Amid Golden Globe hopes, 'Lipstick Under My Burkha' director happy for more reasons than one


It is a moment of celebration indeed for Alankrita Shrivastava, director of Lipstick Under My Burkha. Though the future of the film in India still remains uncertain, it has become eligible for the esteemed Golden Globe Awards. Just last week, her film was screened on the opening night of Los Angeles' Indian Film Festival, and her film is also set to open the New York Indian Film Festival.

Talking about the honour, she told News18,

“This was really unexpected to me. This is a big leap for me and my team."

Alankrita’s film was recently denied certification by the Central Board of Film Certification (CBFC). While talking about the struggle to get the film certified in India, she told The Huffington Post,

“I am trying to get a censor certificate, so that the film can release in theatres. I'm fighting to legitimise the existence of my film. A film without a censor certificate is much like a child without a birth certificate. It was an unfair decision to refuse certification to Lipstick Under My Burkha. I'm currently in the process of appealing to the Film Certification Appellate Tribunal (FCAT) for the reversal of the CBFC decision. I am hopeful that something positive will emerge”.

The story that revolves around four women who are trying to explore the idea of freedom in India was denied a certificate for being “female-oriented” and for using “abusive words.” In spite of being denied certification, the film has won awards in India too including at the Mumbai Film Festival for “Best Film on Gender Equality”.

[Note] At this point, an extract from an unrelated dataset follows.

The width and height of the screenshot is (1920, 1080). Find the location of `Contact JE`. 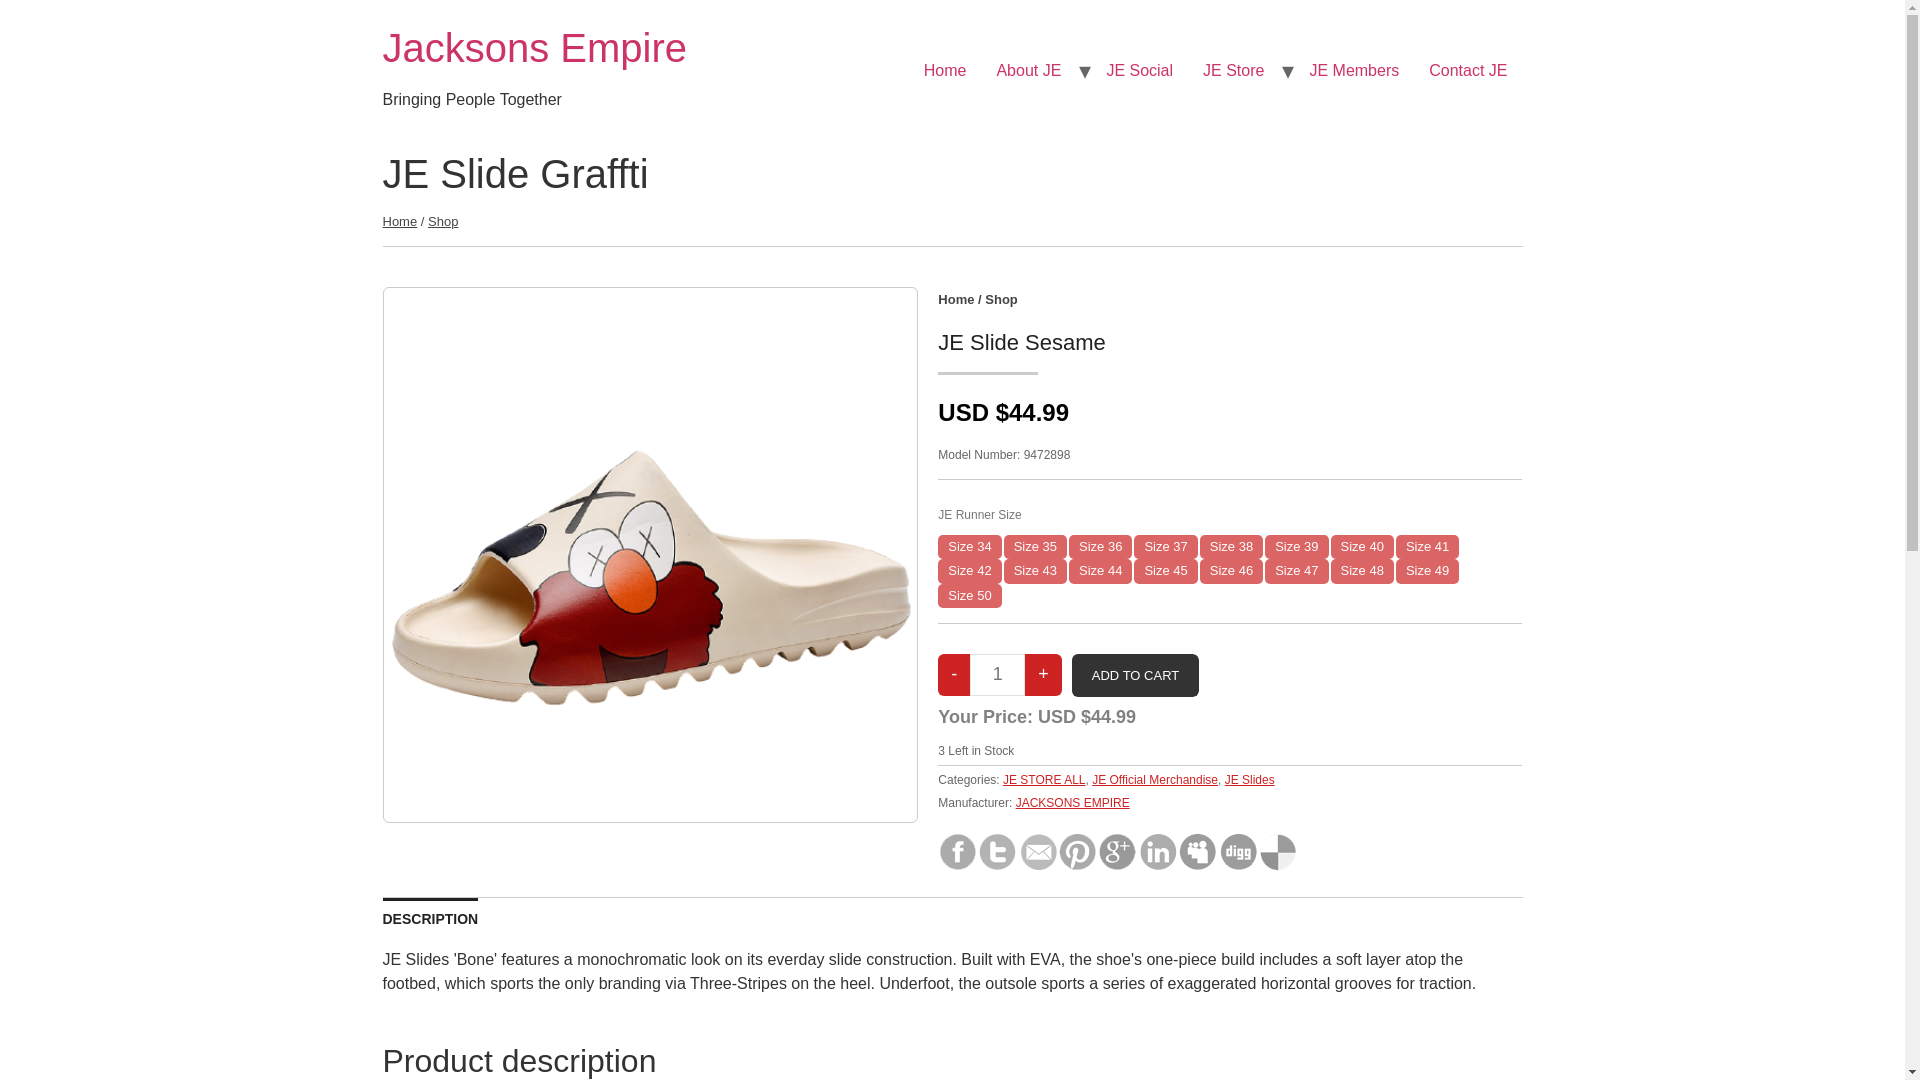

Contact JE is located at coordinates (1468, 70).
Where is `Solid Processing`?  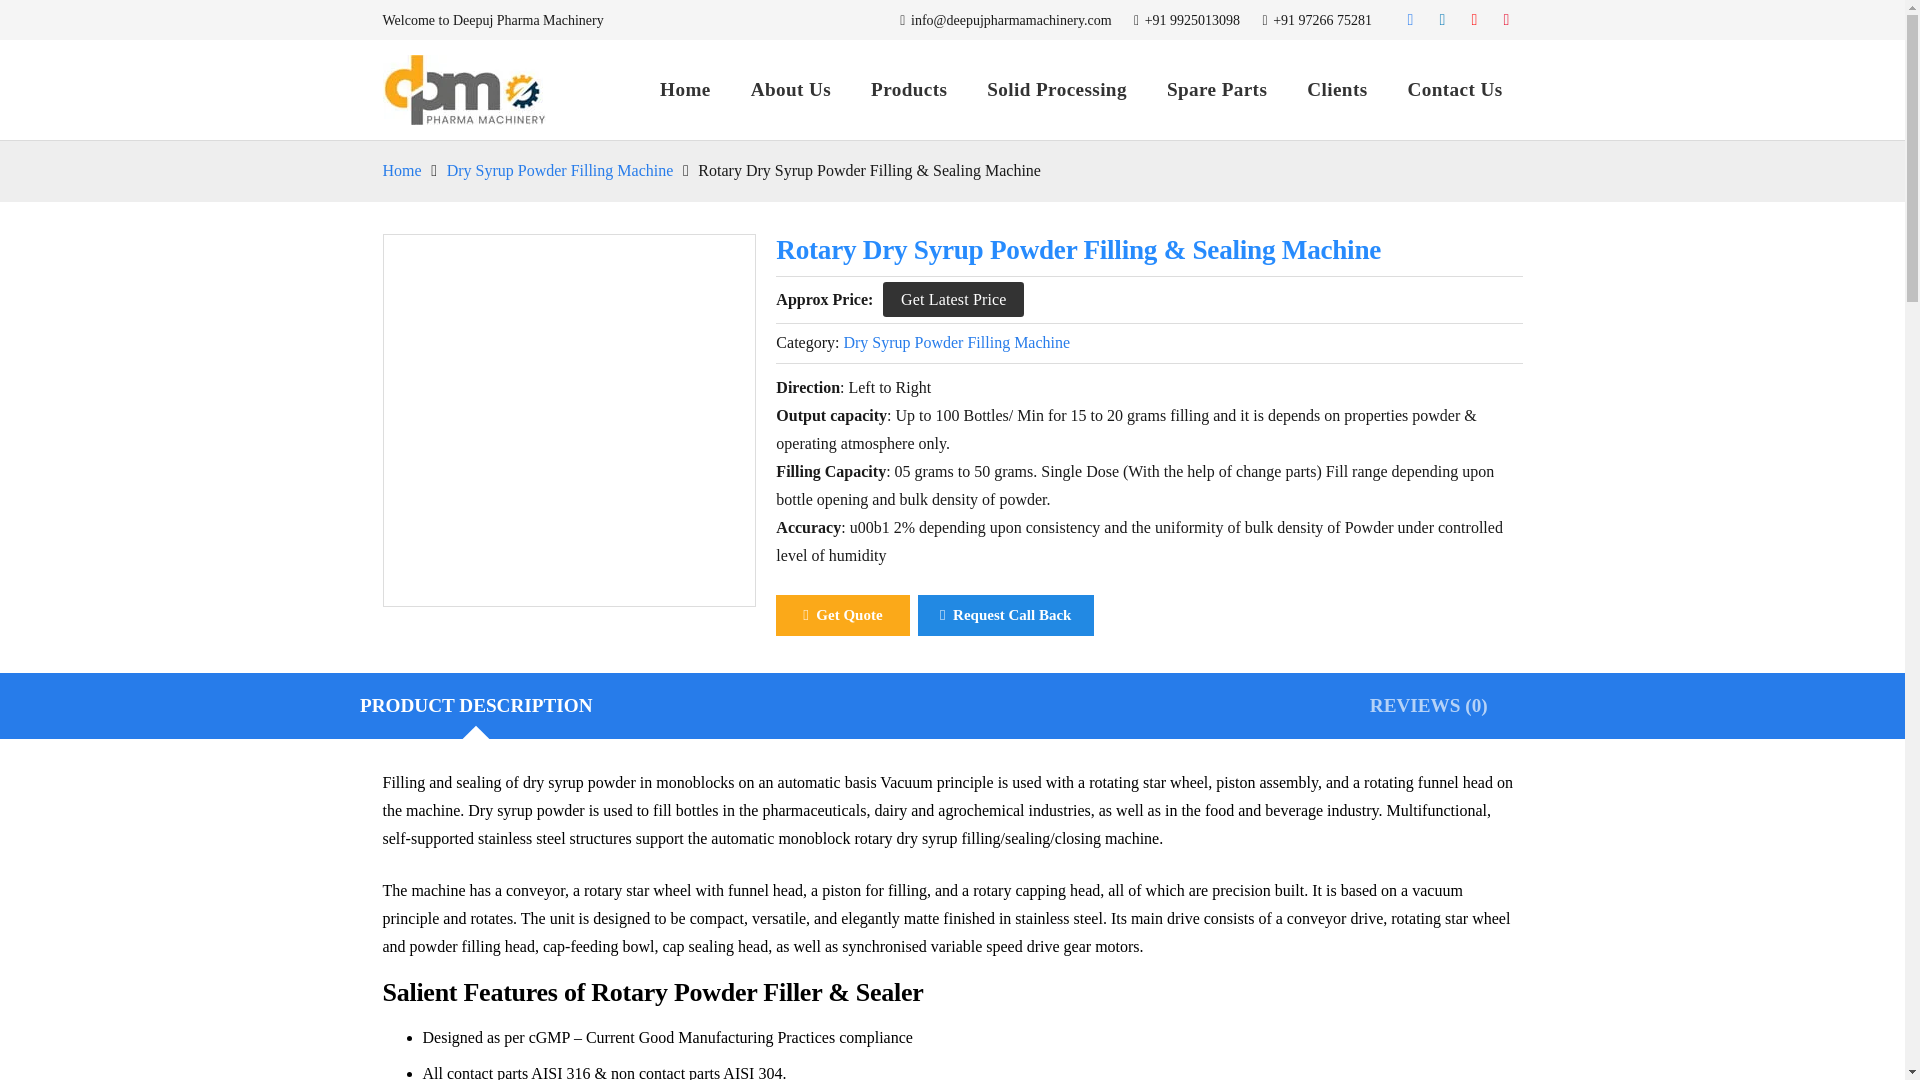 Solid Processing is located at coordinates (1056, 90).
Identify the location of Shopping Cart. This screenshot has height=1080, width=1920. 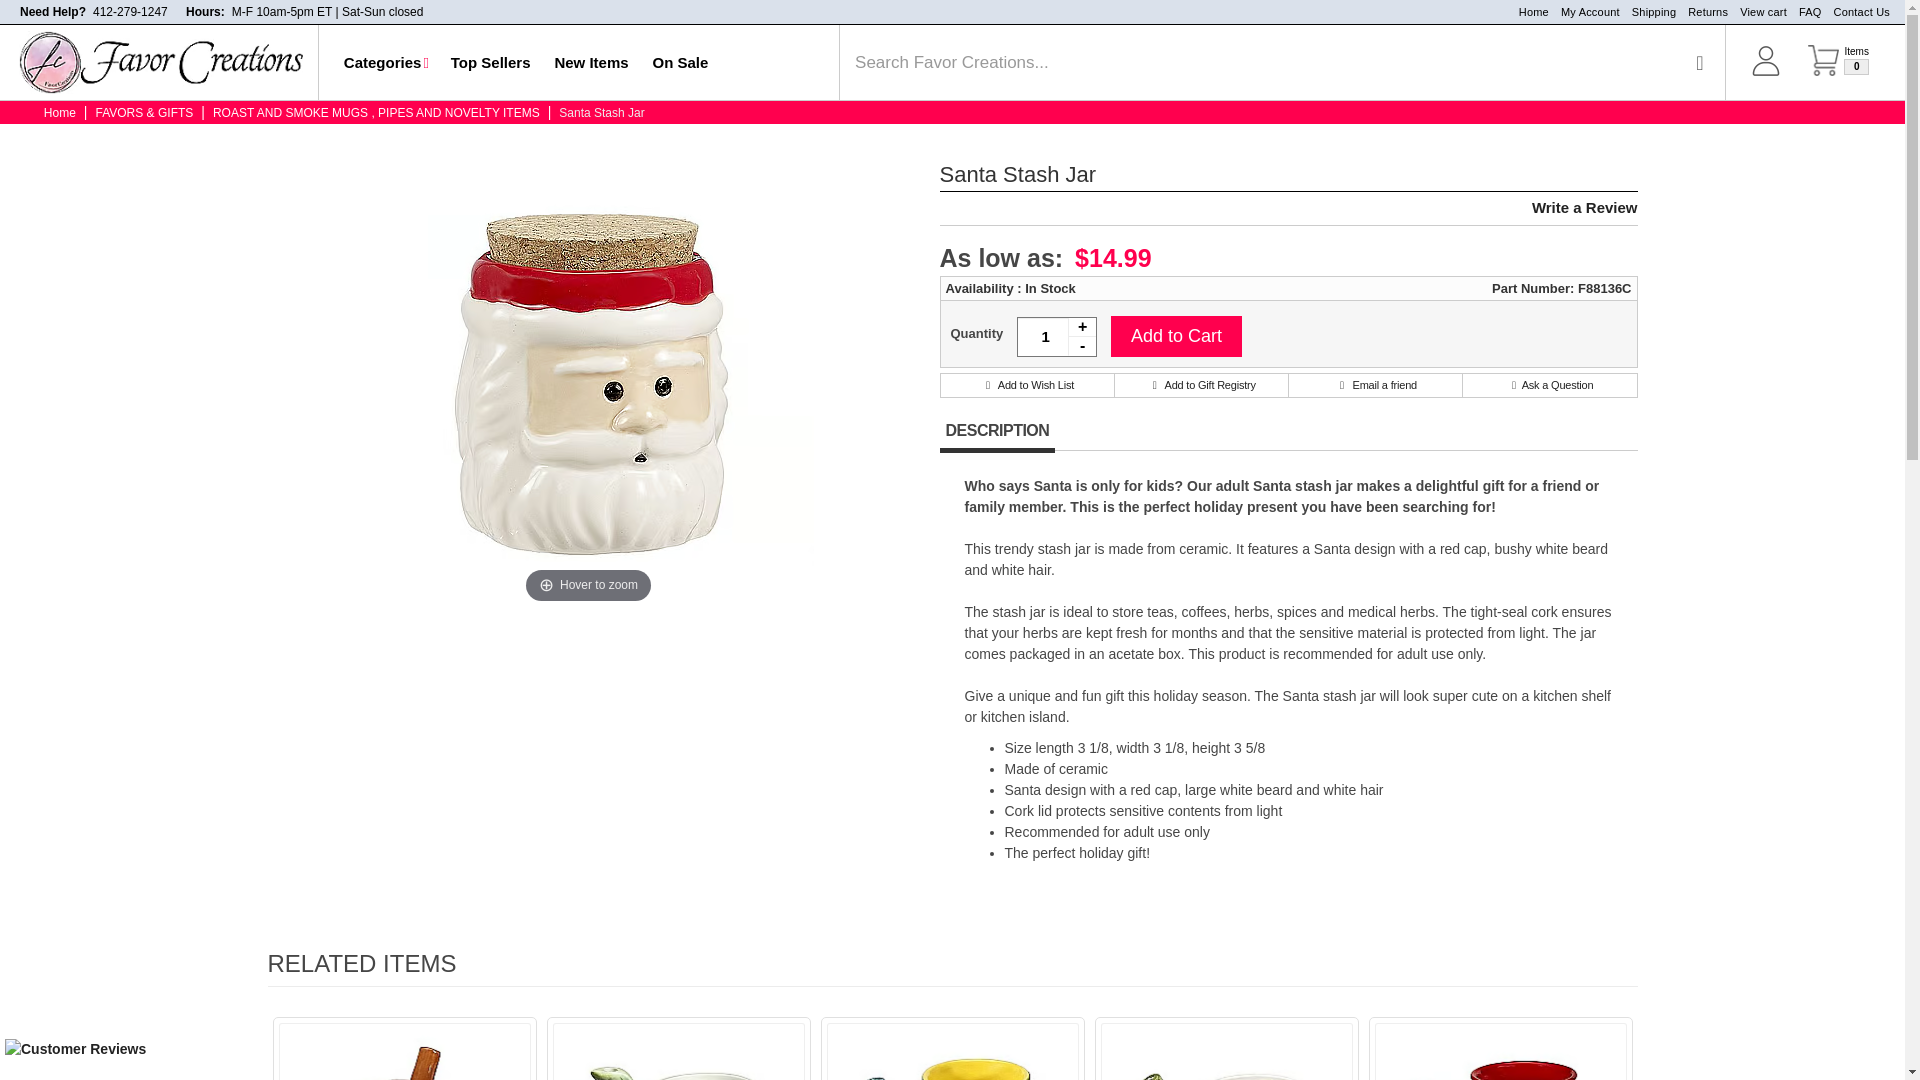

Films based on the theme of sexuality including Parched, Bissa, and Fire were not denied certification, so it came as a huge surprise to Alankrita when her film was denied certification. But she isn’t dejected because she has been gaining support from people all over and she also added,

 "Film is serving the larger purpose of starting conversations and debate about the perpetuation of patriarchy through popular culture and the freedom of expression of women. As educated citizens of India, we must question why alternative points of view in cinema should be silenced. In 2017 we have an archaic system of censorship. Why are we continuing to live with it?"